If one reads or watches the news reports, one can be forgiven for thinking that the armed militants are the dominant force in the opposition. This is not so. As often happens in conflict zones, the media lead us astray. The media gravitate towards the gun. Quieter forces get only cursory attention.
We saw this in Egypt. Not at first, as there was, as in Tunisia, only nonviolent protest. But later, after president Hosni Mubarak was deposed, some of the demonstrators started throwing stones and petrol bombs at the police. Perhaps there were a hundred or so of them, but this is what the media focussed on for days, to the detriment of the peaceful demonstrators.
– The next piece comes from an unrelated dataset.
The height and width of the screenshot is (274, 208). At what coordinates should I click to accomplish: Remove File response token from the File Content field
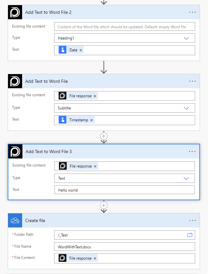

Fortunately, for reasons unclear, the militants appear to have faded into the background and the recent nonviolent demonstrators are again the focus of the media's lens.
Who knows what would have happened in Libya if there had been nonviolent groups. The guerrillas got all the world's attention. Maybe if the opposition elements who did not want to take up guns had been filmed and interviewed, their numbers might have swelled.
In Yemen, nonviolent demonstrators outnumbered the armed men and had much to do with toppling the regime. In Bahrain, there were only nonviolent protests and they have had some effect, albeit not enough. In Qatar, Al Jazeera television, a nonviolent force for good, has been a crucial element in furthering the Arab Spring.
Back to Syria, the leadership of the nonviolent opposition, the National Coordination Committee for Democratic Change, convened a meeting in Cairo in February. The forum's stated aim is "to enable the Syrian people to overthrow the current regime with all its symbols by all means of civil resistance". The forum is due to meet again this month.
One member, Rasha Yousef, told the Daily Star of Lebanon that "it's not late for a political solution. In politics we don't say we have one solution. We say we have solutions".
In its statement, the group says it wants to dismantle the current regime "in a way that averts the reproduction of tyranny in another form".
Maan Abdul Salam, another member, argues that "meeting the regime with arms will only push them to use survival instincts -- the gun. But it is much harder to fight peaceful demonstrators than armed groups".
This was the British experience facing Mahatma Gandhi's opposition to its rule in India. It was Martin Luther King's view and it was, much less known, the experience in Denmark and parts of France of the German military command.
Basil Liddle Hart, the leading British military thinker of that time who was responsible for the interviewing of captured German generals, observed from what they told him that nonviolent opposition gave them much more trouble than the Allied armies.
BBC television did report from Syria last week on the mass nonviolent demonstrations after Friday prayers. What it did not point out was that these demonstrators were the majority force. But only they can prize apart the stalemate that Annan for the best of intentions has organised.